Mexico - Crazy Lace Agate - Crazy lace agate, also known as Mexican Agate is a unique banded agate that comes from Chihuahua Mexico. It gets its name from complex, lacy patterns swirling through the stone. Colors can vary from creme to orange, to red colorations and are due to iron and aluminum inclusions in the agate.
Madagascar - Flower Agate - Flower agate is a formation of agate that contains plumes of white-pink, opaque chalcedony formations that are scattered throughout. Occasionally these specimens are found with white and pink banded agate, as well as milky white cross sections of quartz crystals. This type of agate comes out of Madagascar and is most often sold as a polished stone. Some of these polished stones contain pockets of botryoidal agate formations that resemble large spherical grape agates.
Oregon - Graveyard Plume Agate - Long known for its beautiful "plume" inclusions that look like moss or snow-covered trees, agate from this area comes from just a couple of small mines. Plumes or dendrites that occur within rock are most often a result of intruding (percolating) mineral solutions that contained manganese and/or iron. These solutions can work their way through microscopic cracks in the rock, leaving behind a branching pattern throughout the rock. By an untrained eye, these can be mistaken for plant fossils within the rock.
Minnesota - Binghamite Agate - Binghamite, also known as "silkstone" or "cuyunite", is a highly sought after variety of agate that is only known to come from one location in Minnesota. This agate formation is found near the Cuyuna iron range in Crow Wing County, Minnesota. It often displays vibrant colors of red, orange and yellow and in some cases contains small veins of iron running throughout the agate. Many specimens have chatoyant properties that are similar to tiger's eye. The chatoyance can be attributed to the fibrous hematite and goethite parallel crystal formations that the agate deposits around.
Mexico - Laguna Agate - Laguna agate is a highly sought after variety of banded chalcedony. It often forms in bands of red, pink, white and/or scarlet hues, with some specimens containing bands of brown and golden yellow chalcedony. The first documented finds of this agate occurred in the late 1940's and since then have been extracted from several sites near Ojo Laguna, Chihuahua, Mexico. These agates are believed to be roughly 38 million years old.
Turkey - Turkish Stick Agate - Stick Agate is a formation of agate that comes from mines in Ankara, Turkey. Much of the time, this agate features stick-like formations that are surrounded by agate. This occurs when agate fills a cavity within a rock that already contains mineral formations throughout. In the case of these stick agates from Turkey, the agate formed as a pseudomorph after aragonite crystals. In some cases, these aragonite crystals form as hollow tubes that when polished will contain agate and/or druzy quartz within.

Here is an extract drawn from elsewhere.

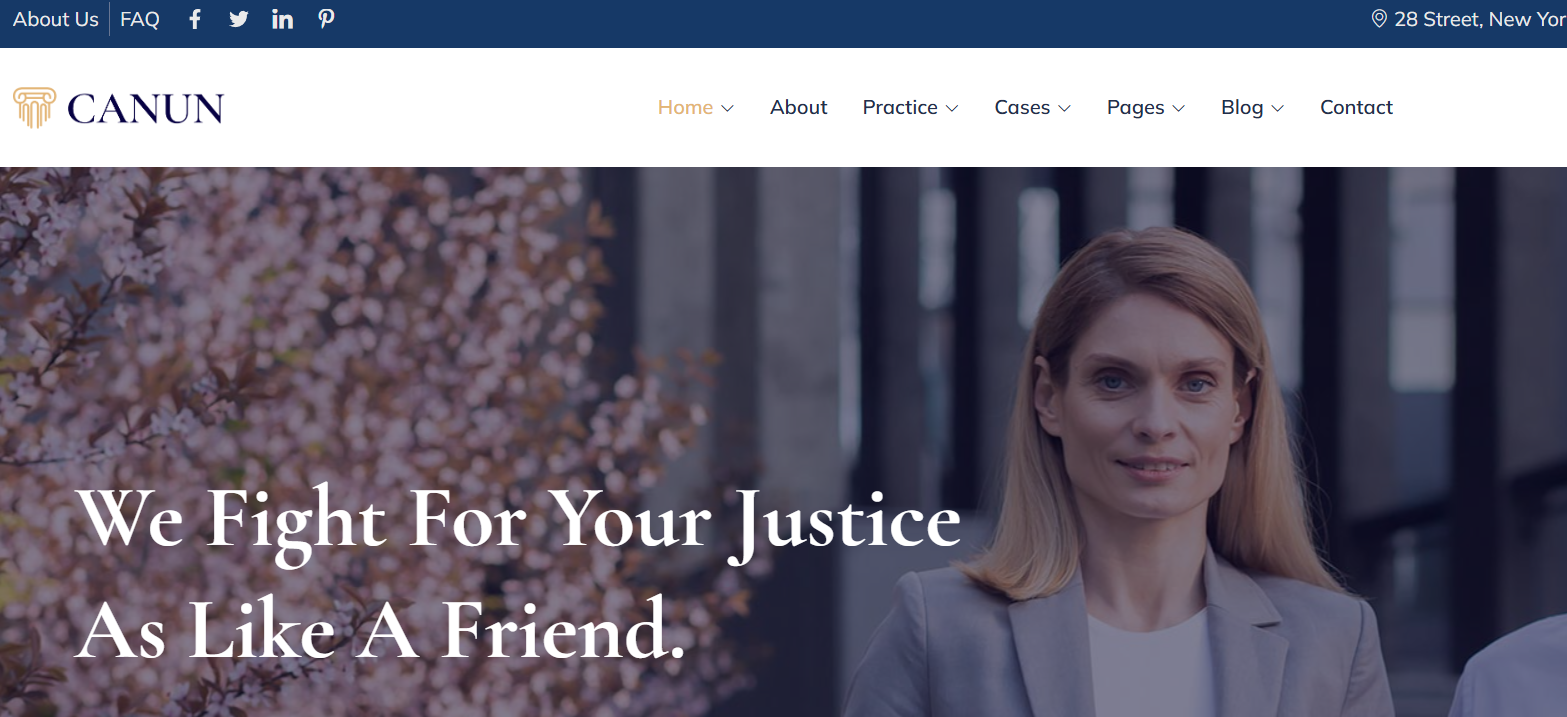Viewport: 1567px width, 717px height.
Task: Follow the About Us top bar link
Action: pyautogui.click(x=56, y=19)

Oregon - Trent Stibnite Agate - Trent stibnite agate, also known as "Trent agate", is a very unique and rare agate formation which occurred around sprays of stibnite, native arsenic and/or realgar. Trent agate was collected in the 1960's, from a railroad cut in Trent, Oregon. Following an accident at the site of collection, the mine was closed and eventually covered by a road. Specimens of this beautiful agate are now only obtainable through old collections.